→ **TEXTPASSAGE**:
----
Auf der Achterbahn der Berliozschen Gefühle: Das hr-Sinfonieorchester Frankfurt war seit Jahren wieder beim Kissinger Sommer.
Es ist ein Orchester, das sich in den letzten Jahren beim Kissinger Sommer rar gemacht hat: das hr-Sinfonieorchester Frankfurt. Dabei gilt der Auftritt des Orchesters 2000 mit seinem damaligen Chefdirigenten, dem Amerikaner Hugh Wolff, unter den Stammbesuchern noch heute als einer der absoluten Höhepunkte der zurückliegenden 31 Jahre des Festivals. Jetzt hat es wieder einmal geklappt. Und auch noch zu einem interessanten Zeitpunkt: direkt nach der Deutschen Kammerphilharmonie Bremen. Da drängten sich Vergleiche geradezu auf. Und auch die Frage: Wie hätten die Bremer das gespielt? Um es gleich vorweg zu sagen: Vom Handwerklichen und Virtuosen oder von der konzentrierten Ernsthaftigkeit her schenken sich die beiden Orchester nichts. Auch die Frankfurter zeigten sich in allen Registern allerbestens disponiert, machten das Zuhören zum nachwirkenden Vergnügen. Es waren interpretatorische und klangbildende Fragen, in denen sich beide unterschieden, der Zugriff der Orchester und die Auslegungen der Dirigenten: Paavo Järvi bei den Bremern und Andrés Orozco Estrada bei den Frankfurtern - der die Chefposition 2014 übrigens ausgerechnet von Paavo Järvi übernommen hat (der ist heute Ehrendirigent der Frankfurter). Engere Beziehungen sind kaum möglich.
Am Anfang sah es noch so aus, als würden die Bremer mit ihrer Spontanität die Frankfurter abhängen, denn Ludwig van Beethovens Egmont-Ouvertüre geriet in ihrer Ausstrahlung indifferent. Andrés Orozco Estrada dirigierte elegant, und genauso elegant und klangschön spielte das Orchester - also auch ein bisschen neutral. Natürlich waren die dramatischen Linien da und erkennbar, aber was fehlte, waren die letzten Zuspitzungen, die harten Konflikte. Und auch die Wirkung der berühmten Generalpause kurz vor Schluss, vor der mit dem Abreißen des Themas der Kopf des aufmüpfigen Grafen in den Korb fällt, war ein bisschen verschenkt.
Hinreißend und souverän
Aber der Eindruck änderte sich sofort mit Robert Schumanns berühmtem, weil erstaunlicherweise einzigem Klavierkonzert a-moll. Das hat die tradierten Strukturen weitgehend verlassen, auch wenn eine Dreisätzigkeit im Kern noch zu erkennen ist. Was Schumann hier geschrieben hat, ist eine groß angelegte Fantasie, in der nicht das Klavier, sondern das Orchester die Hauptlast zu tragen hat. Und das tat es hinreißend souverän, mit starken Differenzierungen, mit großer struktureller Klarheit, die Verbindungslinien schuf, mit wunderschönen Angeboten an den Solisten, mit einem Zugriff, der den Begriff der deutschen Romantik selbsterklärend werden ließ.
----
→ **DEINE AUFGABEN**:
a) Tausche in der Textpassage „elegant“ gegen „gediegen“ und gib dabei den Teil wieder, der mit den Worten „Am Anfang sah“ beginnt und mit „ein bisschen verschenkt.“ endet.
b) Skaliere in der Auflistung den Teil, der mit der Zeile mit „Vertical Platform Lifts (184, 340)“ beginnt und mit der Zeile mit „Lembrar (585, 368)“ endet: Gib nur diese Zeilen samt Anweisungen vollständig wieder und multipliziere jede Koordinate in den Antworten mit 1,85, gerundet auf ganze Zahlen, Hälften aufwärts.
Die Textpassage und die Auflistung haben inhaltlich nichts miteinander zu tun.

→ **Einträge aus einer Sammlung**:
----
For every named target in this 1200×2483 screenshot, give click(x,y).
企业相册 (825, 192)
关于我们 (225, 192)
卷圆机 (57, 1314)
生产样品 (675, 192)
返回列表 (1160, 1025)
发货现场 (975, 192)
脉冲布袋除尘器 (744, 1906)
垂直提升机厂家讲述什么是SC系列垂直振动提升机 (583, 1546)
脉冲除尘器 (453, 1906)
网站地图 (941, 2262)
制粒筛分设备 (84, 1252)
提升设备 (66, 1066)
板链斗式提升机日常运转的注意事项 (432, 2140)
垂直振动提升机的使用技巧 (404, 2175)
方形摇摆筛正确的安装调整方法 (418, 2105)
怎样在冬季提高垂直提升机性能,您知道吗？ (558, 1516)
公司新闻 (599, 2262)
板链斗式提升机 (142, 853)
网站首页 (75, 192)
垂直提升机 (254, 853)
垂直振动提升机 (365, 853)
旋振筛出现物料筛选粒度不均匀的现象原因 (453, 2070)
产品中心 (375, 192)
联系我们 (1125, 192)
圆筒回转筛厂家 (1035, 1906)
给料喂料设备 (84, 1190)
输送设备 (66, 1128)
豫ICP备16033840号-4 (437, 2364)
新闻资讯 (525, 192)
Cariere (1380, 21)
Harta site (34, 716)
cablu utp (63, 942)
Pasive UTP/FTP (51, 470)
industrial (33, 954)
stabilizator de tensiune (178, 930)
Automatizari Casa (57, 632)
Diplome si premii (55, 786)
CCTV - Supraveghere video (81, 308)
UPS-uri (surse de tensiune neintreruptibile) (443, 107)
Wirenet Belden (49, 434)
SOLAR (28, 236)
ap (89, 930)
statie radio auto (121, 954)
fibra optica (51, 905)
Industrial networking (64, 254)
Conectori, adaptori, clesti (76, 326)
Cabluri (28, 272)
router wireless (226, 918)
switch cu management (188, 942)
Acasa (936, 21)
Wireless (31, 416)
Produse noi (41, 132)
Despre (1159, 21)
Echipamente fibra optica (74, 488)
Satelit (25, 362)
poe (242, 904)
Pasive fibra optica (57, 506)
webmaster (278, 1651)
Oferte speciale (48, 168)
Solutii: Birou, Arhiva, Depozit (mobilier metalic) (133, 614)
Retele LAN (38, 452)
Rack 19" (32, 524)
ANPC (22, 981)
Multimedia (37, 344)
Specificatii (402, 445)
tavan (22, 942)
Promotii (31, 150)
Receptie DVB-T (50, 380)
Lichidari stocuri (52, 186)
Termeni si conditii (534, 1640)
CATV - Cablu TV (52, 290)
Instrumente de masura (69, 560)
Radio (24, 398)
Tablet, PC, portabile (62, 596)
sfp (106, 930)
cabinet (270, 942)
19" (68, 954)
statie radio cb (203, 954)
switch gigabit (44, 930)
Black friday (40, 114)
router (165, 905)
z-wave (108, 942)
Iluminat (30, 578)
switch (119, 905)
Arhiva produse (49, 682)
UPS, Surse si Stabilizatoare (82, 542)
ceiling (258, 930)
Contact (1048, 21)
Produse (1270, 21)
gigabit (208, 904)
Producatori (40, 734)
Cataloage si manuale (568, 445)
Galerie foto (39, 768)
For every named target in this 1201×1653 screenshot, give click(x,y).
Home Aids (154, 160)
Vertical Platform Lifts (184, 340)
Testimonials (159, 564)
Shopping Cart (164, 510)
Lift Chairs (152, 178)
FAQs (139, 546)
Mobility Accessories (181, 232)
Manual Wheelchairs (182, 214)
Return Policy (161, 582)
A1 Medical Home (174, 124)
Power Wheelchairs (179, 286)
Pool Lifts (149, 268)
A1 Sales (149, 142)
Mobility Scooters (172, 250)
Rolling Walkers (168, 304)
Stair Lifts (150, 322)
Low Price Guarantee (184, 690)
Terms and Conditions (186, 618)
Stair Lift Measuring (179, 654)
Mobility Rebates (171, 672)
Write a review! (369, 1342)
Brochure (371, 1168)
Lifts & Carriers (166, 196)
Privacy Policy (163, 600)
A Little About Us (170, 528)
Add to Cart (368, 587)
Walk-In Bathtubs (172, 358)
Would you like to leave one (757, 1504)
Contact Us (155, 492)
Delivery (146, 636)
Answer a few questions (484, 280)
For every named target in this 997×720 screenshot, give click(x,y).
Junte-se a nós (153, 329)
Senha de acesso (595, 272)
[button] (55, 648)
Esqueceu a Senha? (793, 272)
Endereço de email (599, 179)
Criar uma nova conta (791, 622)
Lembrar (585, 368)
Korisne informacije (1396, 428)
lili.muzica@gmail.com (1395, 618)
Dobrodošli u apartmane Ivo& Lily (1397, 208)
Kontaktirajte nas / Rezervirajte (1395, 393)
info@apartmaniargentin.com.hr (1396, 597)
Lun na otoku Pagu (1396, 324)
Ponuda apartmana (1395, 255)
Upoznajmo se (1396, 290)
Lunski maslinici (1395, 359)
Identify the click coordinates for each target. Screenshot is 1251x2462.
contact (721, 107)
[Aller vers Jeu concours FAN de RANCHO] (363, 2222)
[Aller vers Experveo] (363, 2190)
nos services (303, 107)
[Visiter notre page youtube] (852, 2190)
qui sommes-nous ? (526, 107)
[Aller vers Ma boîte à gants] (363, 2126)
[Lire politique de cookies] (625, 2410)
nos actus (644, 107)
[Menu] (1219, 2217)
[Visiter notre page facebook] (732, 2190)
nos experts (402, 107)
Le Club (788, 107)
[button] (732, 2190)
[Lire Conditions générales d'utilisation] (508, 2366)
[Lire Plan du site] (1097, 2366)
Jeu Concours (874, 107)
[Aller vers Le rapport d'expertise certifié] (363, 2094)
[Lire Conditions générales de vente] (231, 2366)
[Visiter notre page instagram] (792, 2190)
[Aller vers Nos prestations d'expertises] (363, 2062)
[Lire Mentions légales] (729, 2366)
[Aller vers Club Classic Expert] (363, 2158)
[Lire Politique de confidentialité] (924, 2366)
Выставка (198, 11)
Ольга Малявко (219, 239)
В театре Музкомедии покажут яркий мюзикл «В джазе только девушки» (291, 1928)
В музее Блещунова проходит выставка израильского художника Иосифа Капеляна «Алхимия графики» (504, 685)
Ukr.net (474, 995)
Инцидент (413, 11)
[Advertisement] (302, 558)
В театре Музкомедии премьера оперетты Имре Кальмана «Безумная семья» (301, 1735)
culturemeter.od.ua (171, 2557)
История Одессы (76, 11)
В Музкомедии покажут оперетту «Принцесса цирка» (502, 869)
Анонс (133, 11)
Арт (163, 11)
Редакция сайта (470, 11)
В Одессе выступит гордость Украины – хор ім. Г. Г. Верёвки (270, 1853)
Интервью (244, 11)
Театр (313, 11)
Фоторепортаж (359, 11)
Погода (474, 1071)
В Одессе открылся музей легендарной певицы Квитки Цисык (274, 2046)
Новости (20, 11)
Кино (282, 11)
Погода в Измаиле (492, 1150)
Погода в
----
→ **ERGEBNISSE JE AUFGABE**:
a)
Am Anfang sah es noch so aus, als würden die Bremer mit ihrer Spontanität die Frankfurter abhängen, denn Ludwig van Beethovens Egmont-Ouvertüre geriet in ihrer Ausstrahlung indifferent. Andrés Orozco Estrada dirigierte gediegen, und genauso gediegen und klangschön spielte das Orchester - also auch ein bisschen neutral. Natürlich waren die dramatischen Linien da und erkennbar, aber was fehlte, waren die letzten Zuspitzungen, die harten Konflikte. Und auch die Wirkung der berühmten Generalpause kurz vor Schluss, vor der mit dem Abreißen des Themas der Kopf des aufmüpfigen Grafen in den Korb fällt, war ein bisschen verschenkt.

b)
Vertical Platform Lifts (340, 629)
Testimonials (294, 1043)
Shopping Cart (303, 944)
Lift Chairs (281, 329)
FAQs (257, 1010)
Mobility Accessories (335, 429)
Manual Wheelchairs (337, 396)
Return Policy (298, 1077)
A1 Medical Home (322, 229)
Power Wheelchairs (331, 529)
Pool Lifts (276, 496)
A1 Sales (276, 263)
Mobility Scooters (318, 463)
Rolling Walkers (311, 562)
Stair Lifts (278, 596)
Low Price Guarantee (340, 1277)
Terms and Conditions (344, 1143)
Stair Lift Measuring (331, 1210)
Mobility Rebates (316, 1243)
Write a review! (683, 2483)
Brochure (686, 2161)
Lifts & Carriers (307, 363)
Privacy Policy (302, 1110)
A Little About Us (315, 977)
Add to Cart (681, 1086)
Walk-In Bathtubs (318, 662)
Would you like to leave one (1400, 2782)
Contact Us (287, 910)
Delivery (270, 1177)
Answer a few questions (895, 518)
For every named target in this 997×720 screenshot, give click(x,y).
Junte-se a nós (283, 609)
Senha de acesso (1101, 503)
[button] (102, 1199)
Esqueceu a Senha? (1467, 503)
Endereço de email (1108, 331)
Criar uma nova conta (1463, 1151)
Lembrar (1082, 681)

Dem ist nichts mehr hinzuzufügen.